■ **What the exercise asks**
Repeat exactly, and only, the lines from the one containing "Viewport: 1457px width, 719px height." through the last line of the data below.

Stored data entries
○ ○ ○

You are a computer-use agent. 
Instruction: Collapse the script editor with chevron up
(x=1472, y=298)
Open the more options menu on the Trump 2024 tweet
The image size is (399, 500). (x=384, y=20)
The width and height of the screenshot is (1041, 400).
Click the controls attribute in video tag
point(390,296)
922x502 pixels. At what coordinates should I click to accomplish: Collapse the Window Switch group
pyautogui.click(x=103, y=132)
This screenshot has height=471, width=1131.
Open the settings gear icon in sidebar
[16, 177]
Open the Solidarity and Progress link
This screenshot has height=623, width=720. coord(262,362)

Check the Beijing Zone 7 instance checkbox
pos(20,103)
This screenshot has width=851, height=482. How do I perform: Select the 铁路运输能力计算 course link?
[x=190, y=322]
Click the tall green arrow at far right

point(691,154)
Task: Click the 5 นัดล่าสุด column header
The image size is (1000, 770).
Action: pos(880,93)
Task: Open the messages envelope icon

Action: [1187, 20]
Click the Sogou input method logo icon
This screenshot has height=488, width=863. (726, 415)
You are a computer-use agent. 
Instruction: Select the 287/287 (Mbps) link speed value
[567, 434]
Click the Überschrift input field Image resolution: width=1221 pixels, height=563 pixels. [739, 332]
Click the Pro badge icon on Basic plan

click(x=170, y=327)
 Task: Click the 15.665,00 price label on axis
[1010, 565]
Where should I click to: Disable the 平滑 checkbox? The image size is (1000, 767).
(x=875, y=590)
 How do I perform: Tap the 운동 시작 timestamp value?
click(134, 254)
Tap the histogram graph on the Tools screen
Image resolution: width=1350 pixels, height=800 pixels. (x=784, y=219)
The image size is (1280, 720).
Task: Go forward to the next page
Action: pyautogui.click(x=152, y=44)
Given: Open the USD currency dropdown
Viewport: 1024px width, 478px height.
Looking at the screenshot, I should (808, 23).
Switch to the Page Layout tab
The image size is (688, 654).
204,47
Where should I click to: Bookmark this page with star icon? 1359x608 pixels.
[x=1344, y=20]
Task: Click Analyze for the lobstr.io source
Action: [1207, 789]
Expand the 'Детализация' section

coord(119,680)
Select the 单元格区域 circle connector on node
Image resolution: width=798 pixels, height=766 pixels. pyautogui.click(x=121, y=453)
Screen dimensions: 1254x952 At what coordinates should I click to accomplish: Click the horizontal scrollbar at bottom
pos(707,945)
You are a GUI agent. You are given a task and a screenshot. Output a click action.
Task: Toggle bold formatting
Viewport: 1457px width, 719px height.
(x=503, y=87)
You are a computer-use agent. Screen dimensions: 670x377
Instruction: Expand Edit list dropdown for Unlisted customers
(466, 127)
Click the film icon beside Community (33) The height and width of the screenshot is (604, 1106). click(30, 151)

○ ○ ○

■ **Answer for the task**
Viewport: 1457px width, 719px height.
(x=503, y=87)
You are a computer-use agent. Screen dimensions: 670x377
Instruction: Expand Edit list dropdown for Unlisted customers
(466, 127)
Click the film icon beside Community (33) The height and width of the screenshot is (604, 1106). click(30, 151)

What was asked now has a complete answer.